3. Hariom and hero v. State of Uttar Pradesh,2021

Facts: –

 The case involved six accused who were convicted for dacoity and murder  of four individuals. Three of the convicted persons were acquitted by the  High Court while the sentence imposed on others which was primarily  based on fingerprint examination, which matched the latent prints found  on the items in the deceased’s house with exemplar prints of the  appellants.

Findings: –

 While dismissing the fingerprint evidence, the Supreme Court held that  the method applied for lifting latent prints from the items found in the  deceased’s house was not specified in the fingerprint report. The Court  also noted that the record does not show if the items from which the  latent prints were lifted were available for analysis by the Fingerprint  Bureau. Finally, the Supreme Court questioned the training, and  experience of the Constable who had lifted the latent prints. The Court  held that the report of the Fingerprint Bureau was unreliable. Even if the  fingerprint evidence was admitted, there was absence of substantive  evidence to link the Appellants to the crime. Considering this, the SC  acquitted the three Appellants.

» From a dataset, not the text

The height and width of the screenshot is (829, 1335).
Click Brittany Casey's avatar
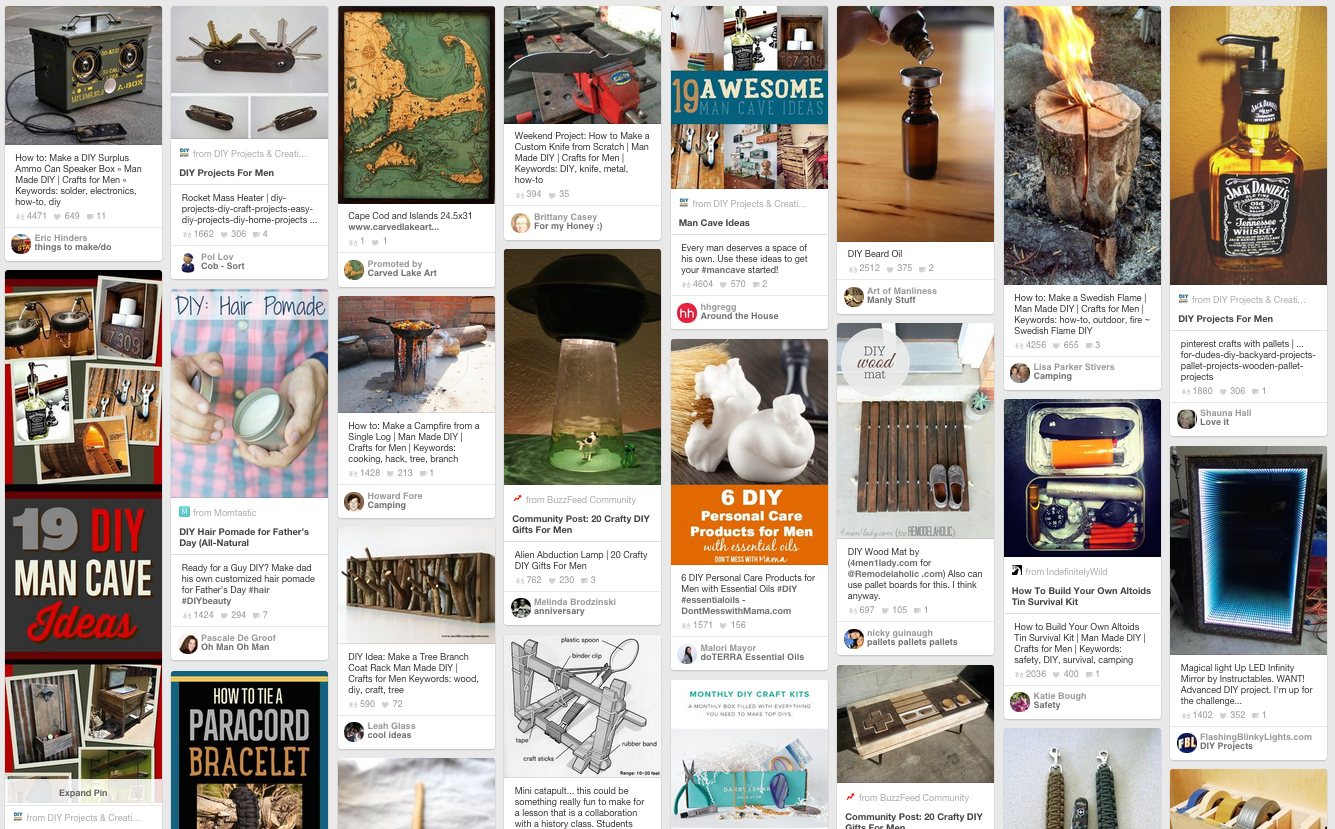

 Forensic evidence plays a critical role in modern criminal investigations,  contributing significantly to the pursuit of justice and public safety.  However, its misuse can lead to grave consequences, damaging the  integrity of the justice system. By prioritizing rigorous training,  independent reviews, and standardized protocols, society can harness the  true potential of forensic evidence while safeguarding against wrongful  convictions and upholding the principles of justice.